Monday, February 1, 2010

Day 1

For most, making a baby is relatively simple, when a mommy and daddy love each other...For a few, the journey is complicated by infertility. Our journey started two and a half years ago. After a year of being off birth control and not conceiving I went to my doctor to begin testing for infertility. We went through another year of seeing different doctors and going through a wide variety of tests and at the end were told we had a 5% chance of conceiving on our own. It was hard to hear but we were glad to finally know the reason and be able to decide our next step. One of our Doctor's told us that our best hope for conceiving was In-Vitro Fertilization (IVF).

As you can imagine, we have been overwhelmed with questions. IVF seems to fall in a somewhat grey area. Who do you go to with questions? Who's wisdom do we seek? Should we just be open and share our infertility struggles, or keep it to ourselves and those dearest to us? What do you do if there are a lot of extra fertilized eggs? (We wouldn't want them thrown out.) No one close to us has gone through this experience. The last two and a half years have been spent praying for a miracle and ultimately, it seems God wants to work the miracle through doctors. We are extremely blessed that our health insurance will cover the procedure that otherwise would cost us about $10,000.

*COLLECTED DATA*
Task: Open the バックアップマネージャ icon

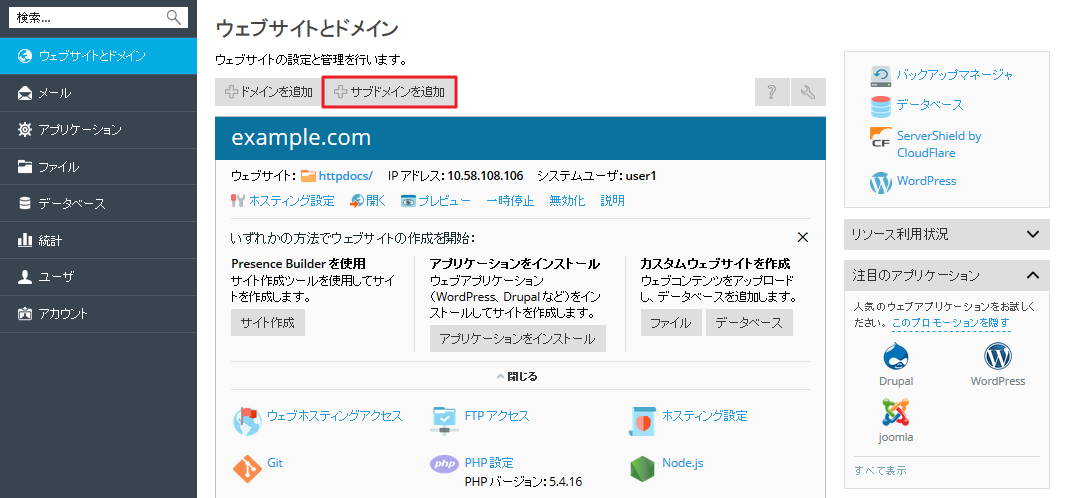Action: point(881,76)
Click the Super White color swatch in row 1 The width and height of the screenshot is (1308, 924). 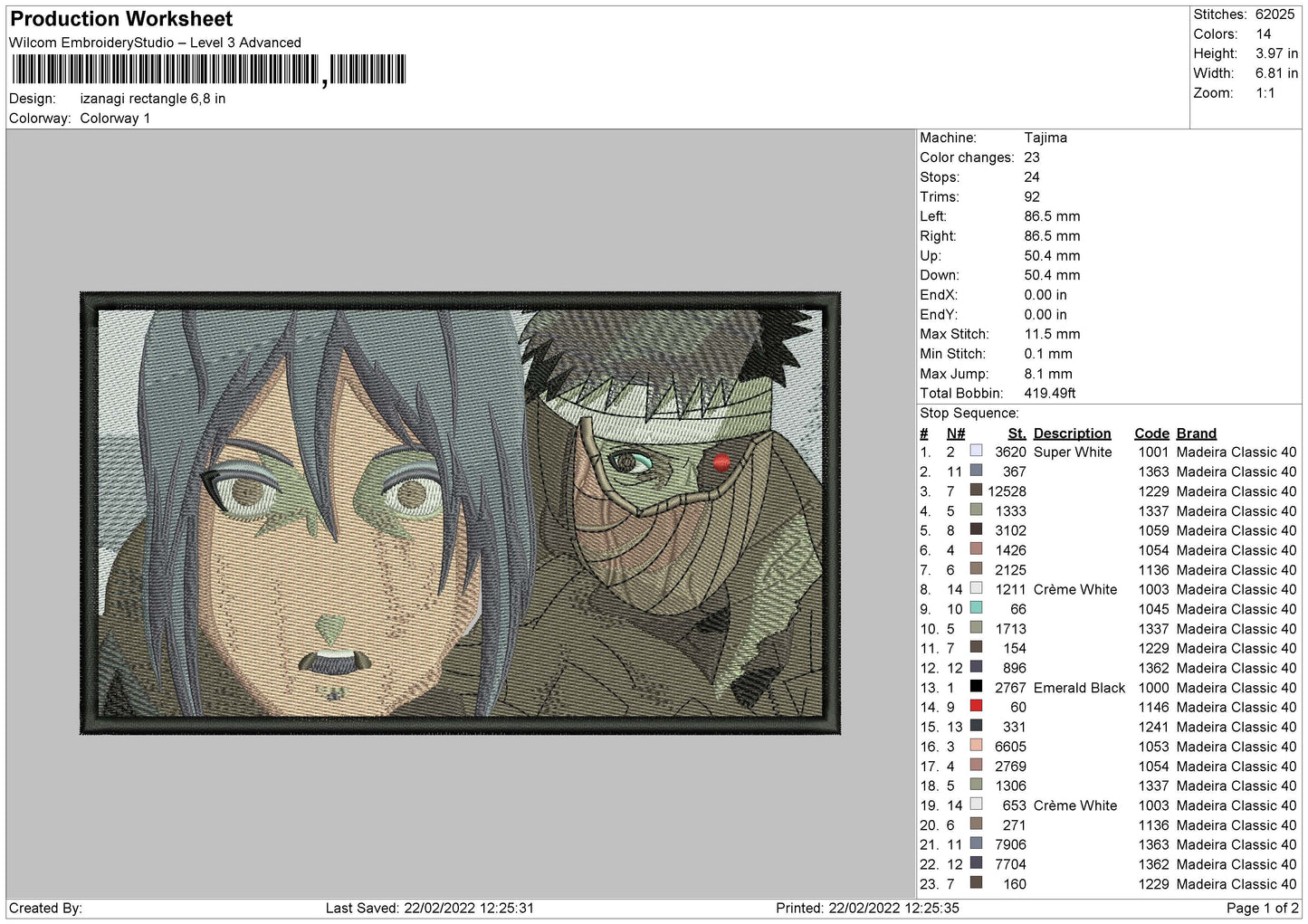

*WHAT TO WORK ON*
**a)** Please transcribe the infertility blog post from "For most, making" to "In-Vitro Fertilization (IVF).".
**b)** Pick up the infertility blog post after its final sentence and continue writing it.

*EXPECTED OUTPUTS*
**a)**
For most, making a baby is relatively simple, when a mommy and daddy love each other...For a few, the journey is complicated by infertility. Our journey started two and a half years ago. After a year of being off birth control and not conceiving I went to my doctor to begin testing for infertility. We went through another year of seeing different doctors and going through a wide variety of tests and at the end were told we had a 5% chance of conceiving on our own. It was hard to hear but we were glad to finally know the reason and be able to decide our next step. One of our Doctor's told us that our best hope for conceiving was In-Vitro Fertilization (IVF).

**b)**
I decided to document the process, and figured online was the best way to share with friends and family this exciting and nerve racking experience. We are nearing the point of no return. :) I have been on birth control for almost 2 months to prevent my body from ovulating on its own, tomorrow will be my last day. We met with the IVF Coordinator on Friday, January 29, for my first medication class; starting Saturday, Feb. 6, I will be giving myself daily hormone shots for two weeks. Let me tell you how thankful I am that I do not have a fear of needles. :) I have been warned by the doctor that the hormones I will be injecting will cause all sorts of emotional drama, mostly crying over things that really aren't sad, so you all can be in prayer for poor Jeremy. :) My body should respond well to the hormones, and because I'm young should produce anywhere from 10 to 20 eggs.

My next doctor's appointment is Thursday, February 4. I will be getting an ultra sound and a blood test to make sure everything is OK before I start the injections. I would be lying if I told you I wasn't nervous, I'm having a harder time sleeping as each night brings me closer to day 1 of injections. We are extremely excited as well; it's surreal that we are finally here after so many doctors' appointments and tests.

We are so thankful that God has blessed us with the opportunity and ability to go through IVF. And while He didn't answer our prayers to conceive naturally, we know that He can use this experience for something good. Perhaps reaching out to other couples who go through the pain of infertility.